» **What you are asked to do**: From the records that follow, return exactly the lines beginning at the one that contains "This screenshot has" and ending at the one that contains "Task: Click the sunrise marker at 06:41", pictures left out.

» **Records shown**:

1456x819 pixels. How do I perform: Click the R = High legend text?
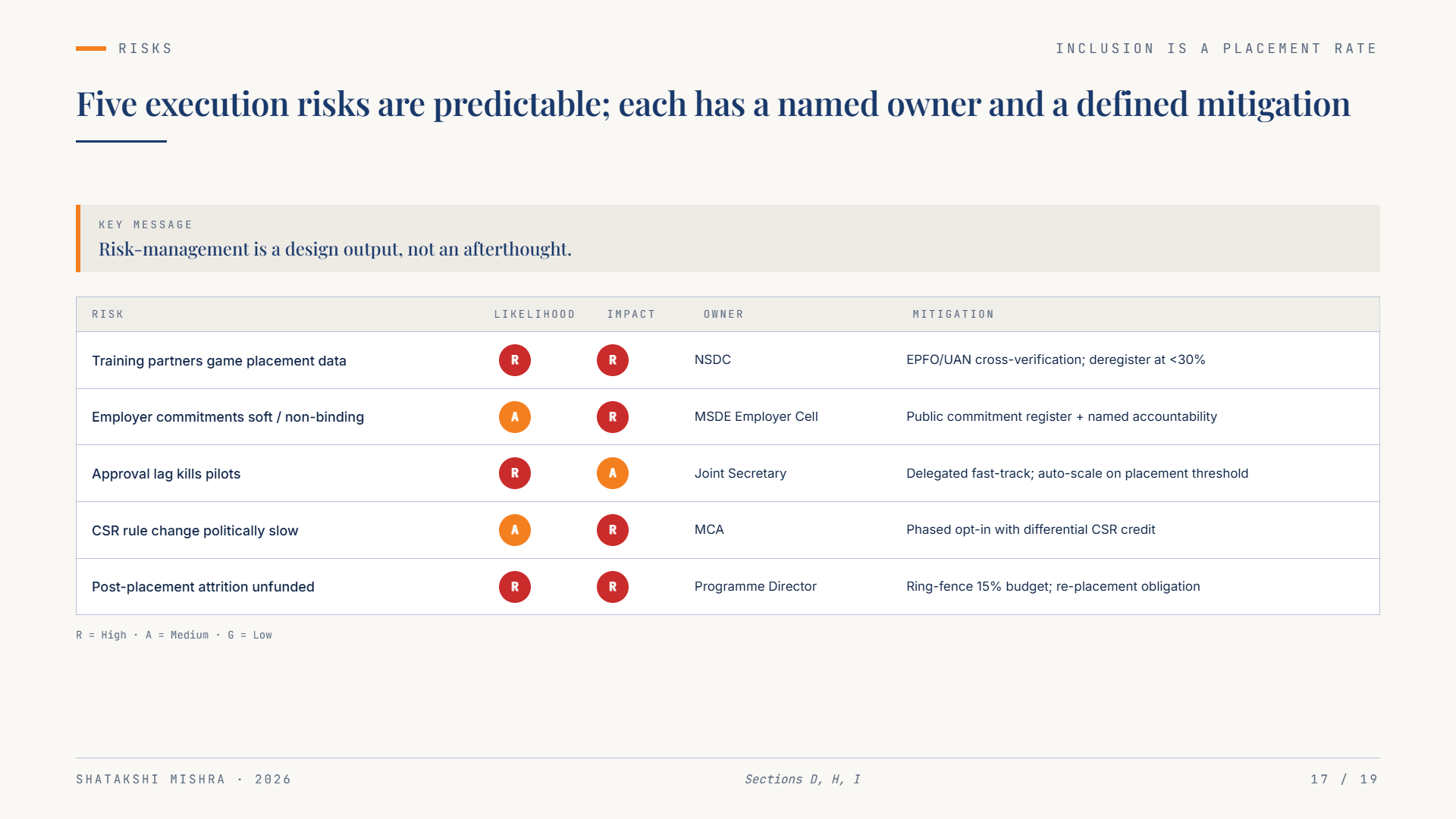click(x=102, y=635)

--

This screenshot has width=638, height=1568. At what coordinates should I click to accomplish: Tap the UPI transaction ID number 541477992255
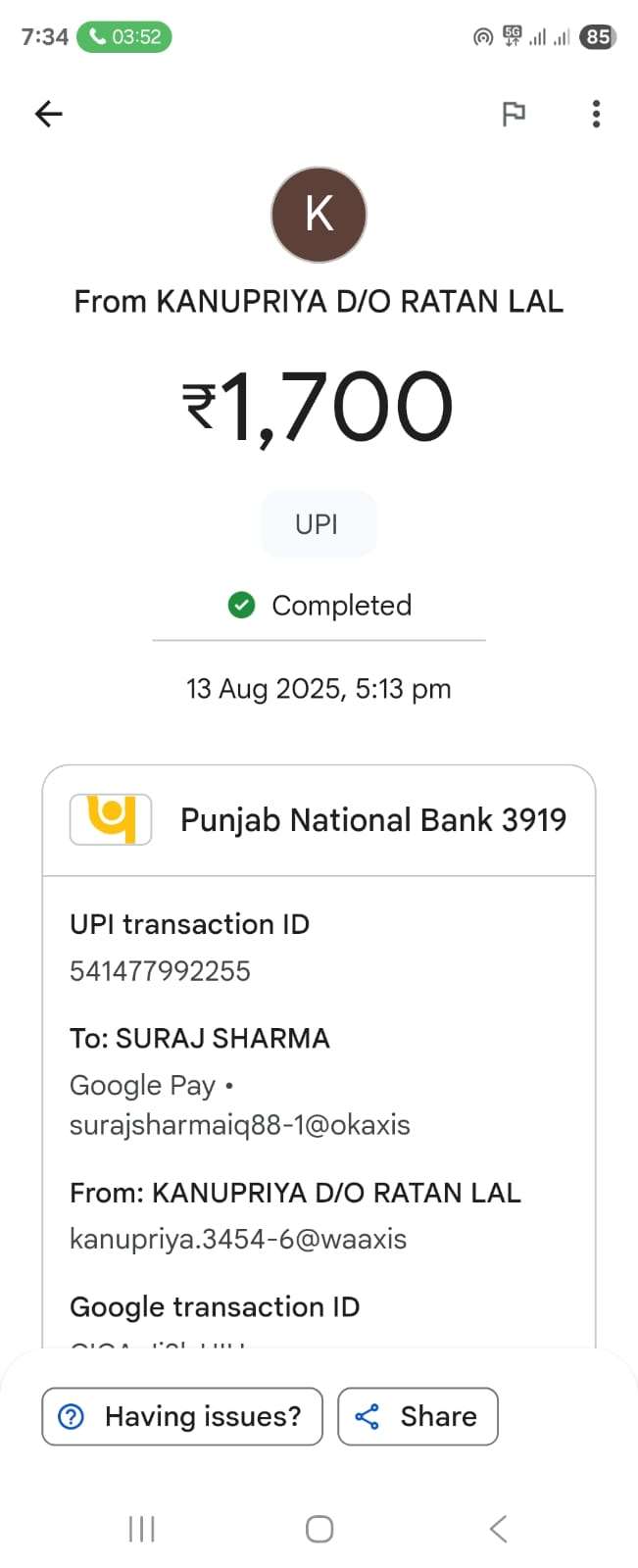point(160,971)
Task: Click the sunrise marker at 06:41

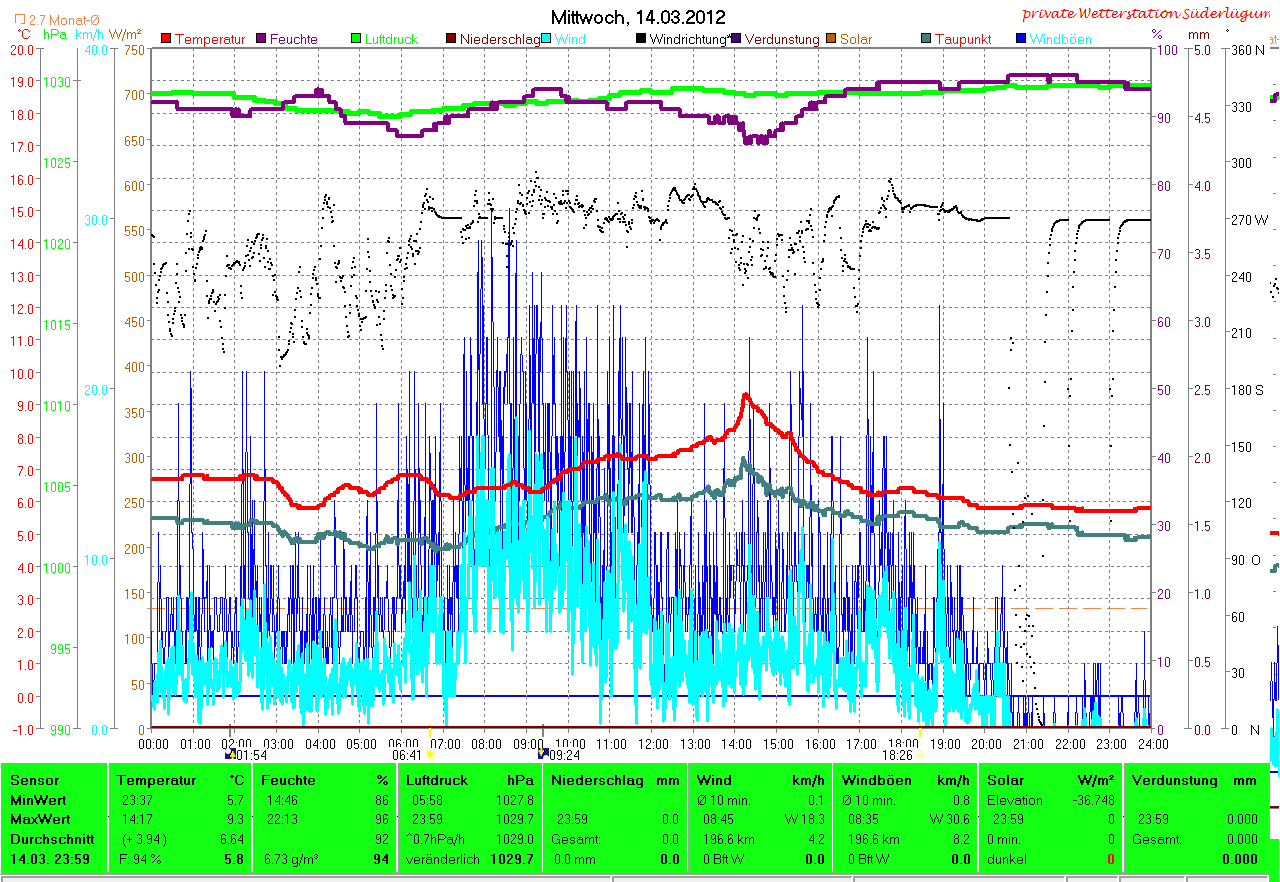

» **Exercise solution**:
This screenshot has width=638, height=1568. At what coordinates should I click to accomplish: Tap the UPI transaction ID number 541477992255
point(160,971)
Task: Click the sunrise marker at 06:41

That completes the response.